Vous avez raison monseigneur, vous avez raison.
Il faut absolument que Cassandre soit innocent de l'empoisonnement d'Alexandre et qu'il soit bien évident qu'il n'a frappé Statira que pour deffendre son père. Il doit intéresser: et il n'intéresserait point, s'il était coupable de ces crimes qui inspirent l'horreur et le mépris. Je suis de votre avis dans tout ce que vous dites; excepté dans la critique du poignard qu'on jette au nez d'Antigone. Ce drôle là ne le ramassera pas, quelque sot! Ce n'est pas un homme à se tüer pour des filles. Et d'ailleurs tant de prêtres, tant de relligieuses et d'initiez se mettront entre eux, que je le défierais de se tuer. Je remercie vivement tendrement votre Eminence. Savez vous bien que j'ay passé la nuit à faire usage de touttes vos remarques? il me parait que vous ne vous souciez guères des grands mistères et des initiations. Cela n'est pas bien. Statira relligieuse, Cassandre qui se confesse, tout cela me parait fait pour la multitude. Le spectacle est auguste, et fournit des idées neuves. Cela nous amusera sur notre petit téâtre. Je voudrais jouer devant votre Eminence, recreatus presentia. Que vous êtes aimable de vous amuser des arts! vous devez au moins les juger après avoir fait de si jolies choses quand vous n'aviez rien à faire! Je vois par vos remarques que vous ne nous avez pas tout à fait abandonnez. Mon avis est que vous vous mettiez tout de bon à cultiver vos grands talents. Le cardinal Passionei disait qu'il n'y avait que luy qui eût de l'esprit dans le sacré collège. Vous n'aviez pas encor le chapeau dans ce temps là. Je tiens que V. E. a plus d'esprit et de talent que luy sans aucune comparaison. Je voudrais savoir si vous faites quelque chose, ou si vous vous contentez de lire. Je ne demande pas indiscrètement ce que vous faites: mais si vous faittes. Le c. de Richelieu faisait de la téologie à Luçon. Dieu vous préservera de cette belle occupation. Je voudrais encor savoir si vous êtes heureux car je veux qu'on le soit malgré les gens. Votre Eminence dira, voilà un bavard bien curieux. Mais ce n'est pas curiosité. Cela m'importe. Je veux absolument qu'on soit heureux dans la retraite.

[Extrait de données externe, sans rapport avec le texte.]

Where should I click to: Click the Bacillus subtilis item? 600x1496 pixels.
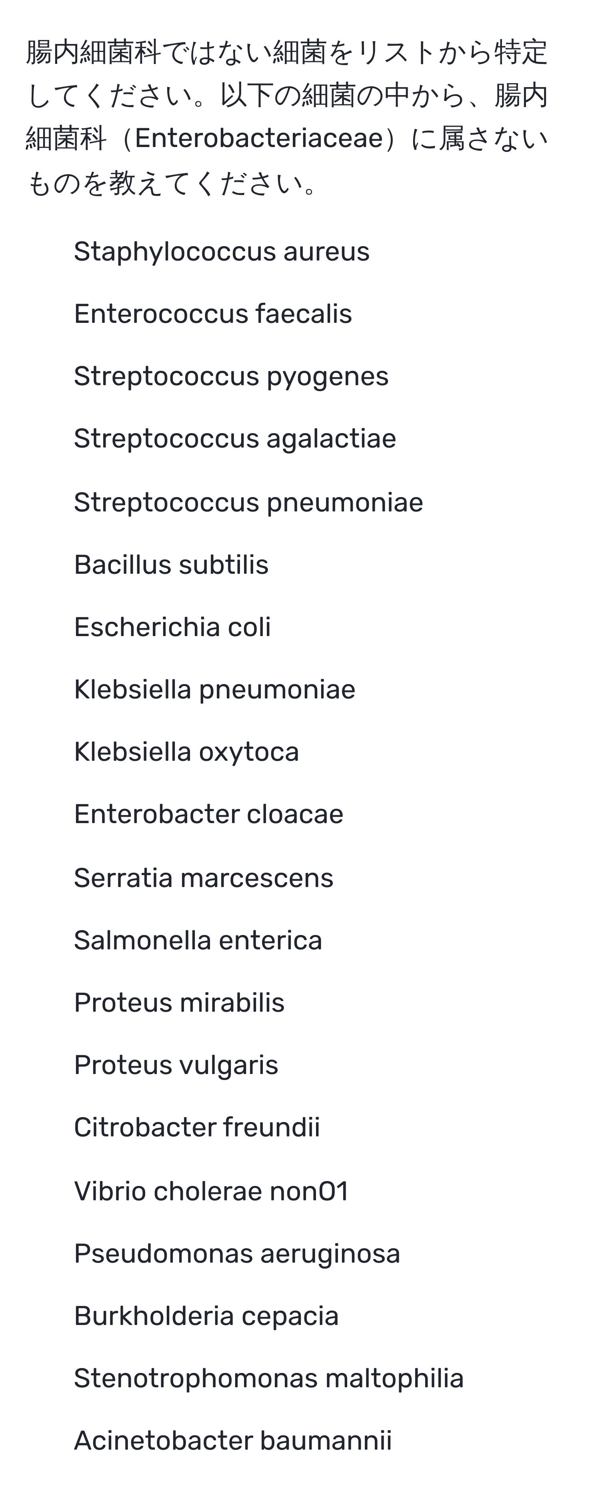coord(171,564)
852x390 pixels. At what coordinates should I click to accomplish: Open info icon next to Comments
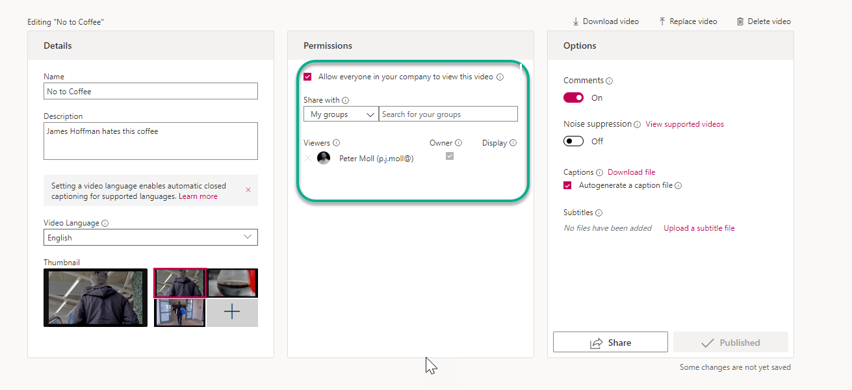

Vous m'avez permis de vous envoyer dans quelque temps des remarques sur Corneille. Vous en aurez, et je suis persuadé que ce sera un amusement pour vous de corriger, retrancher, ajouter. Vous rendriez un très grand service aux lettres. Eh mon dieu qu'a t'on de mieux à faire? et quelles sottises de touttes les espèces on fait à Paris! Je ne reverrai jamais ce Paris. On y perd son temps; l'esprit s'y dissipe, les idées s'y dispersent, on n'y est point à soy. Je ne suis heureux que depuis que je suis à moy même, mais je le serais encor davantage si je pouvais vous faire ma cour. Cependant je suis bien vieux. Valé, monseigneur au pied de la lettre. Gratia, fama, valetudo.

V.

On m'a envoyé les chevaux et les ânes. Voulez vous que je les envoye à V. E.?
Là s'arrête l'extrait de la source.